I live in Australia, which has been metric for years. I grew up only ever being taught the metric system in any official sense. However, my parents grew up in the pre-metric era, so I guess I picked up some old measures from them.

If somebody asks me how tall I am, I usually give my height in feet and inches, and that's still quite common in Australia. If you ask me how tall I am in centimetres (something that is quite common on medical forms you have to fill out and the like), then I struggle to remember and sometimes even have to convert. On the other hand, I have no real feeling for how long a mile is, whereas a kilometre is more of less instinctive. I know the conversion, and can make it if I have to, but there's seldom a need. I think in kilometres when it comes to driving or flying distances. All the road signs in Australia give distances in kilometres and speeds limits are in kilometres per hour.

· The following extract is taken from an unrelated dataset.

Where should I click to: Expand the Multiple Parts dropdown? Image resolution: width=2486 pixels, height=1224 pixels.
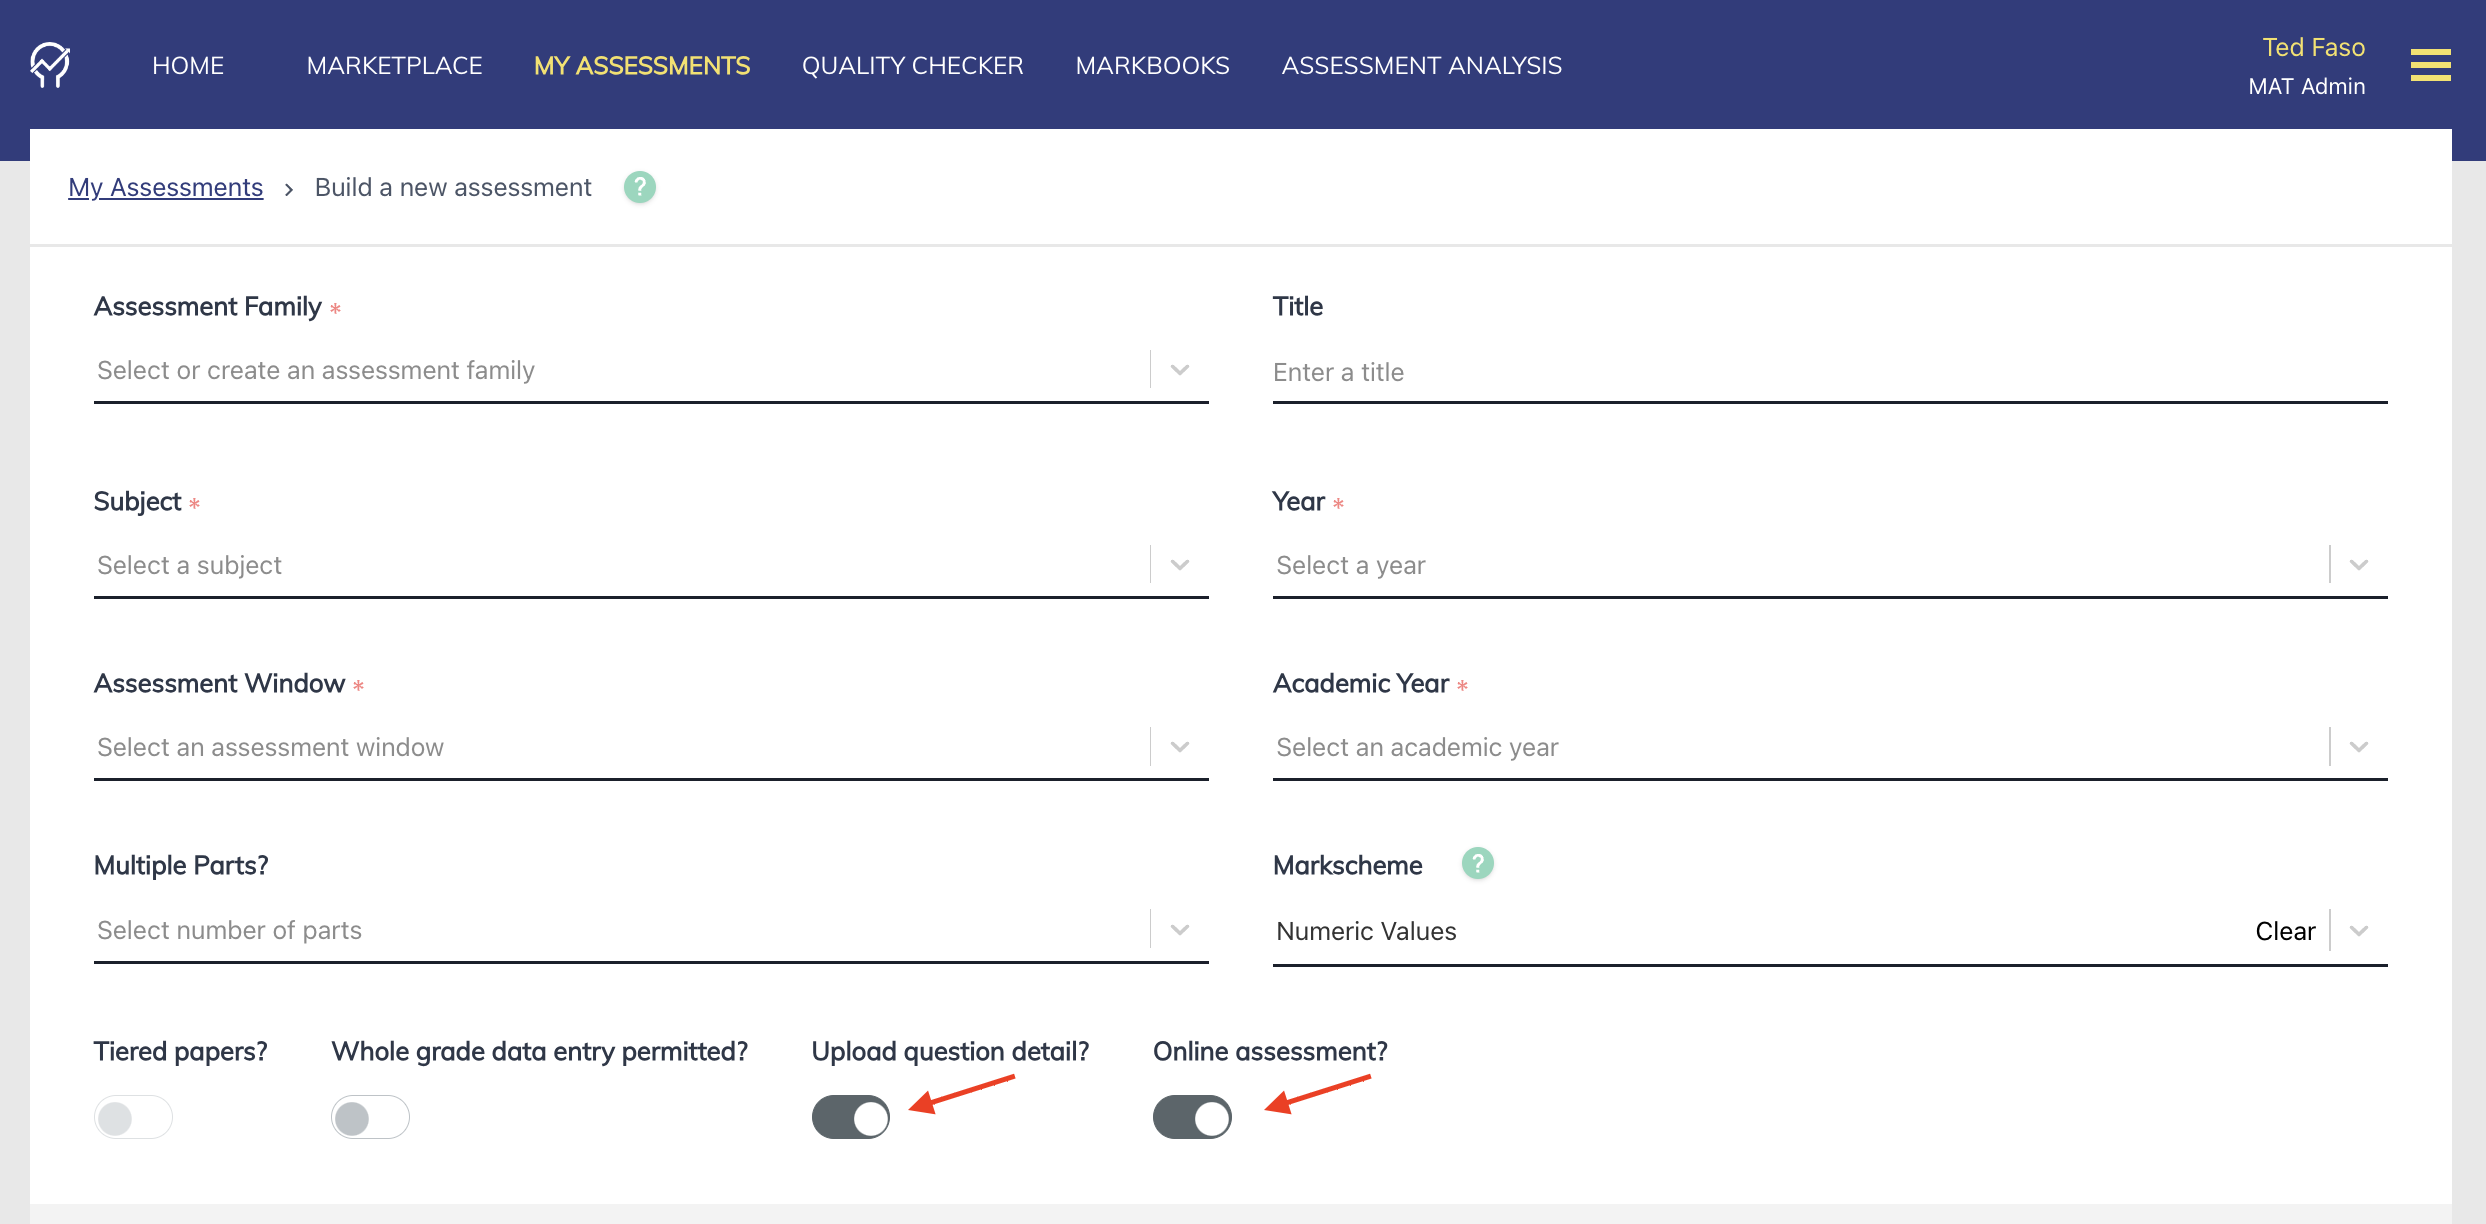tap(1180, 929)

I have no real idea how much is in a pint of fluid, but I have a good idea of what a litre looks like. Milk comes in 1, 2 or 3 litre containers where I live. Petrol is sold in litres and the cost is in cents per litre. Actually, come to think of it, I do have some idea what a pint is, but only because some pubs serve beer in pint glasses. (And, on third thoughts, I vaguely remember there are different definitions of a "pint" - or is that wrong?)

All our weather reports give temperatures only in Celcius degrees, never Farenheit. I still have to do a mental calculation when an American tells me it is 70 degrees, and I only really bothered to learn how to convert F to C quickly when I went to the US. I needed to know so I could make the temperatures there make some sense to me.

I guess what I'd say about Australia is that for all serious stuff things are metric these days. If you buy a screw or a plank of wood, its size will be metric. But there are echos and cultural memories of the old measures that persist. People will still call a certain size of a plank of wood a "four by two", which is inches, even though it may not be quite that size and will have a determined metric measurement. Similar kinds of things exist in different spheres of life - like the pints in some pubs. But the old measures are much more "niche" than generally applicable.